● **AIM OF THE EXERCISE**: Only the text of the records below belongs in the answer, copied exactly, with pictures omitted.

Stored data:
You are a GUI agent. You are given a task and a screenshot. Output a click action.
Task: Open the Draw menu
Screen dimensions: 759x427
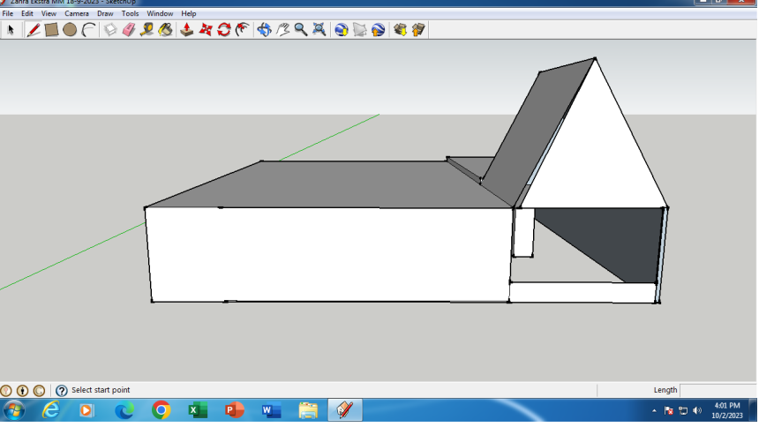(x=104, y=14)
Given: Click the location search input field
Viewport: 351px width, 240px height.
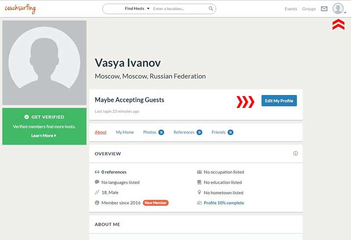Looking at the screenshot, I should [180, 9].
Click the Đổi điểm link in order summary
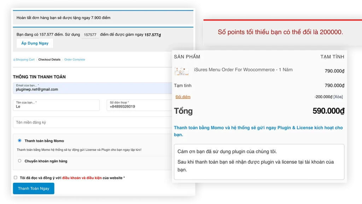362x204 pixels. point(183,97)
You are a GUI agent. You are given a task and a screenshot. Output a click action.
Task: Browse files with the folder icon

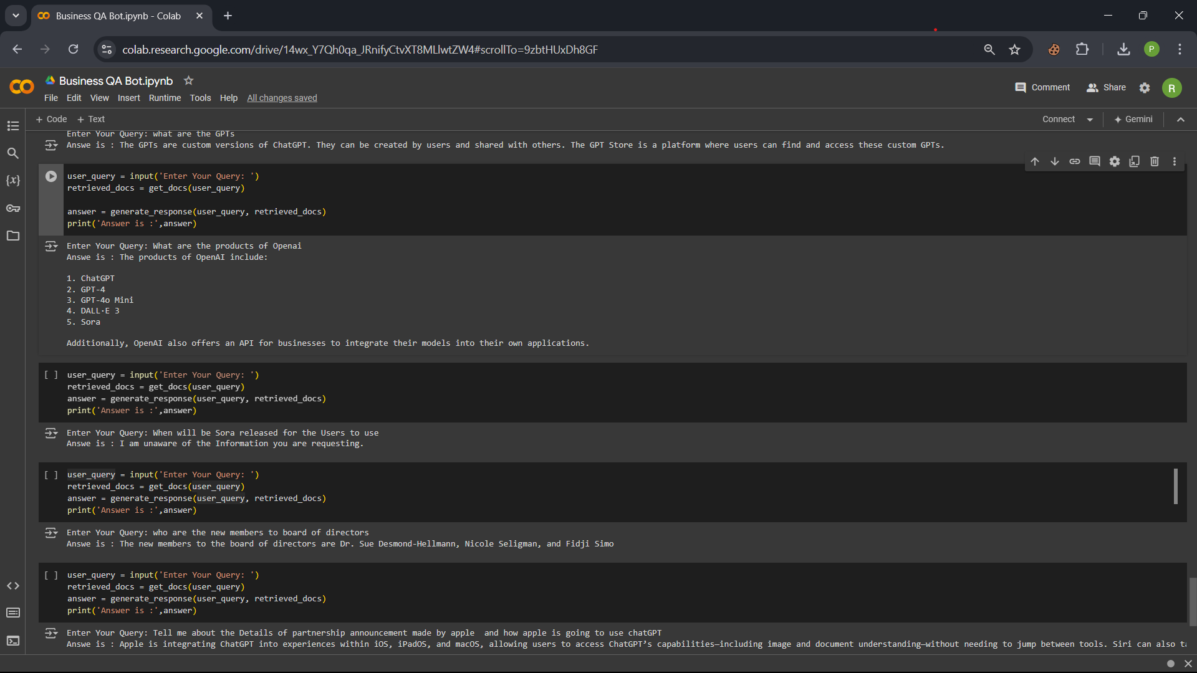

● **OUTPUT OF THE EXERCISE**:
You are a GUI agent. You are given a task and a screenshot. Output a click action.
Task: Open the Draw menu
Screen dimensions: 759x427
(x=104, y=14)
Given: Click the location search input field
Viewport: 351px width, 240px height.
Looking at the screenshot, I should [180, 9].
Click the Đổi điểm link in order summary
362x204 pixels. point(183,97)
You are a GUI agent. You are given a task and a screenshot. Output a click action.
Task: Browse files with the folder icon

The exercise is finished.